LANSING – Under federal objections, certificate of need rules that required a proton beam therapy facility in the state to operate under a cooperative of hospitals were struck down. But the idea of a cooperative came back in the initial approval of a facility for Beaumont Hospitals.

The Certificate of Need office granted initial approval to the plan Friday and, while Community Health Director Janet Olszewski has 60 days to grant final approval, that action is expected to come much quicker.

Among the reasons for that quick turnaround is one of the stipulations on the agreement: the facility would have to be ready to serve its first patient in December 2010.
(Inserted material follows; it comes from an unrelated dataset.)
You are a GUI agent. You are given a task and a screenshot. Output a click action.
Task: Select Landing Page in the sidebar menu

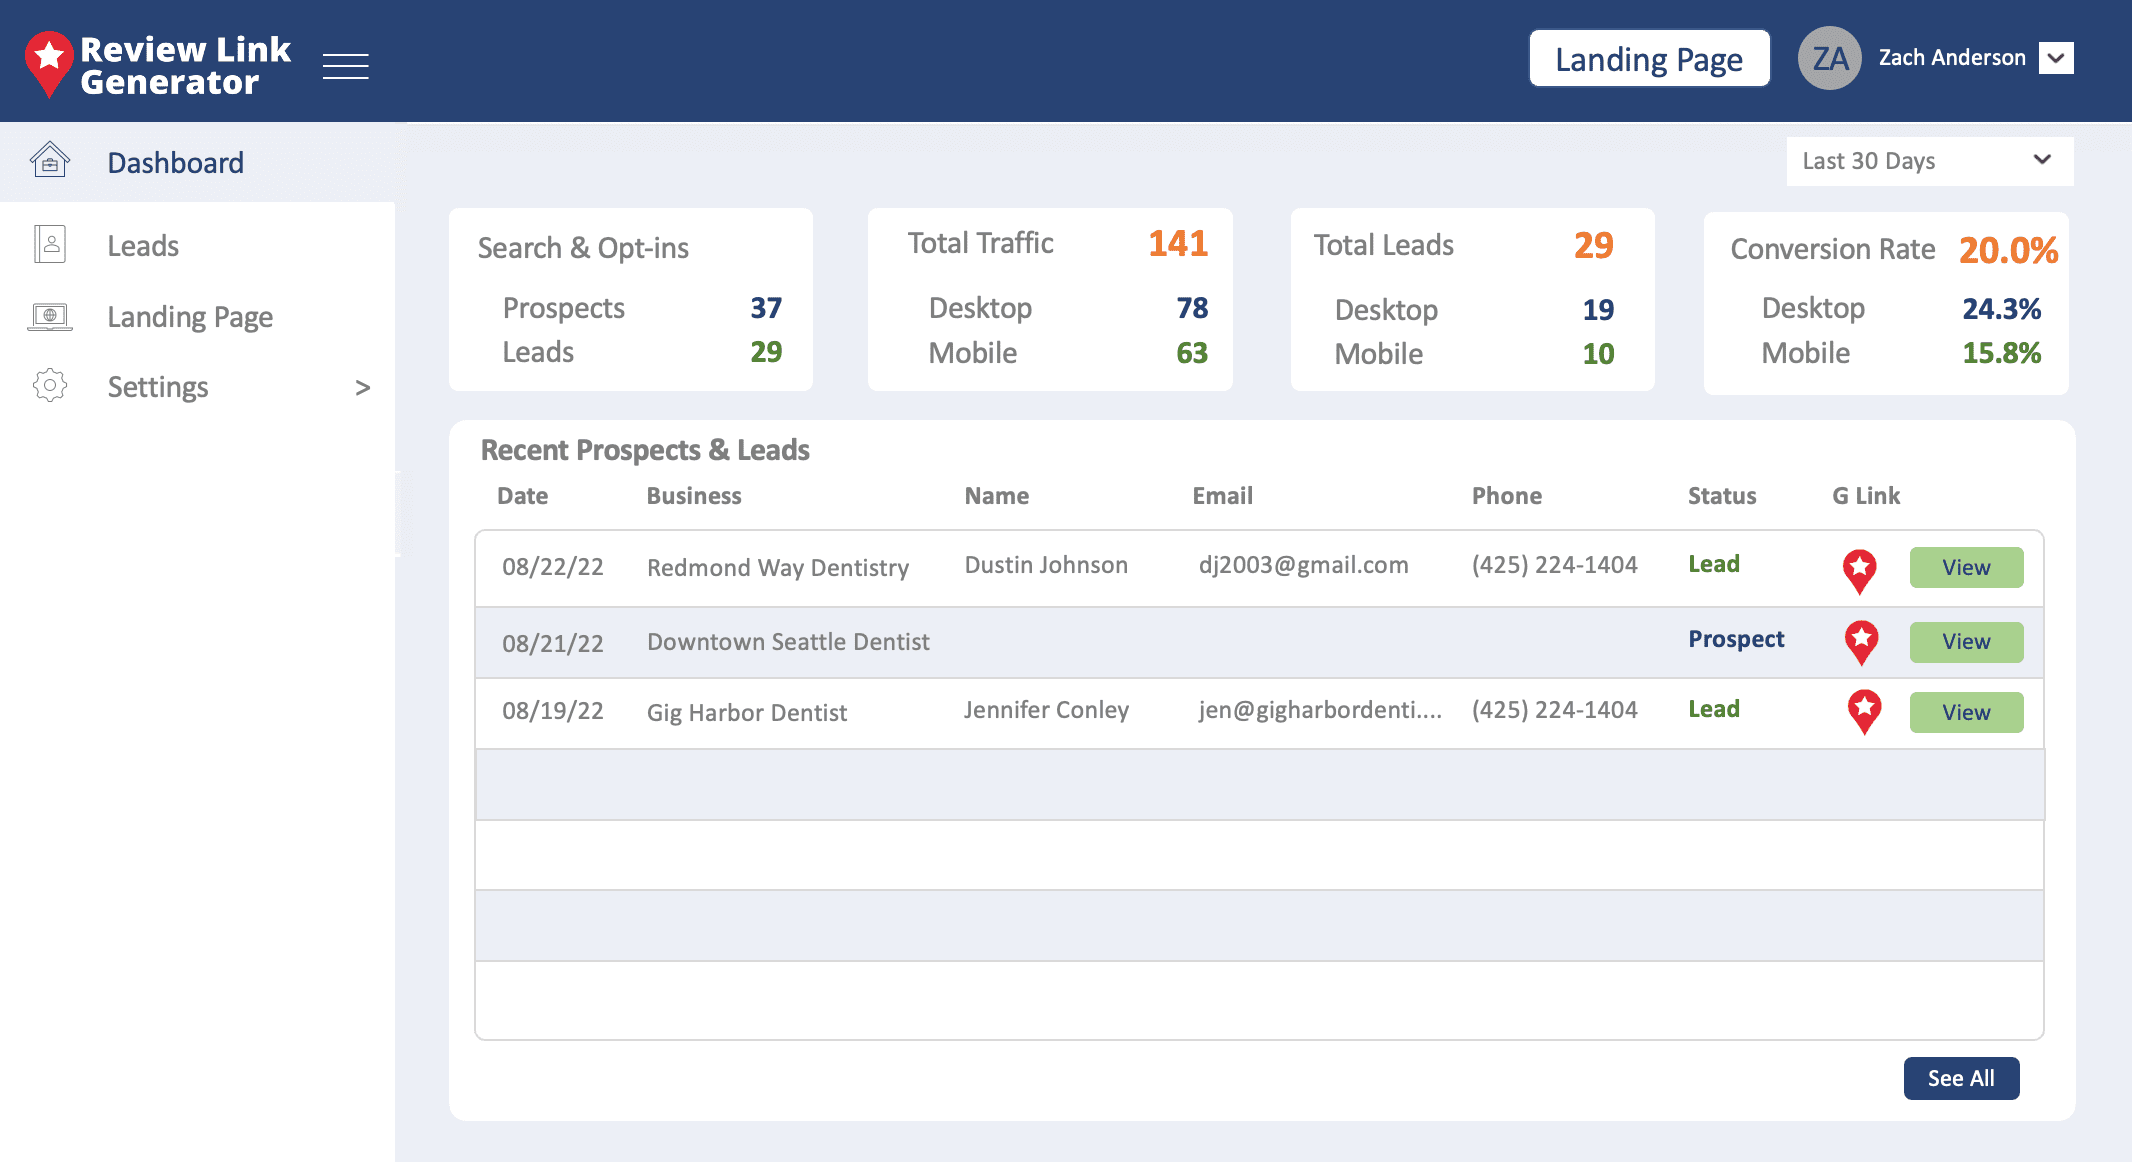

But the department is also requiring that Beaumont develop policies that would allow patients from anywhere in the state, even if they cannot afford to pay, to use the facility. And Beaumont would, on their request, have to give limited staff privileges to any doctors in the state who wanted to operate at the facility.

The approval would also require Beaumont to develop policies to allow other cancer hospitals to participate in the operation of the facility, including purchasing equity in the facility and setting physician and patient care standards.

“In a sense it does take the same spirit as the language that had the collaboration in it,” said Larry Horvath, manager of the Certificate of Need Program.

Horvath said the department had not yet heard back from Beaumont officials, but expected they would agree to the stipulations.

Six other cancer hospitals, Henry Ford Health System in Detroit, Barbara Ann Karmanos Center Institute in Detroit, the University of Michigan Health System in Ann Arbor, McLaren Health Care in Flint, St. Joseph Mercy in Ann Arbor, and Genesys Hurley Cancer Institute in Flint, had already signed an agreement under the old Certificate of Need rules requiring a collaborative to run the facility. It was unclear whether they would go forward with a second facility or try to join the Beaumont proposal.

The CON Commission had implemented the rules requiring a collaborative in an attempt to reduce the effects the facility, projected to cost $150 million, would have on the state’s health care costs, particularly given the small range of cancers where the treatment has shown promise.

Federal officials had objected to the rules, concerned that they violated anti-trust laws.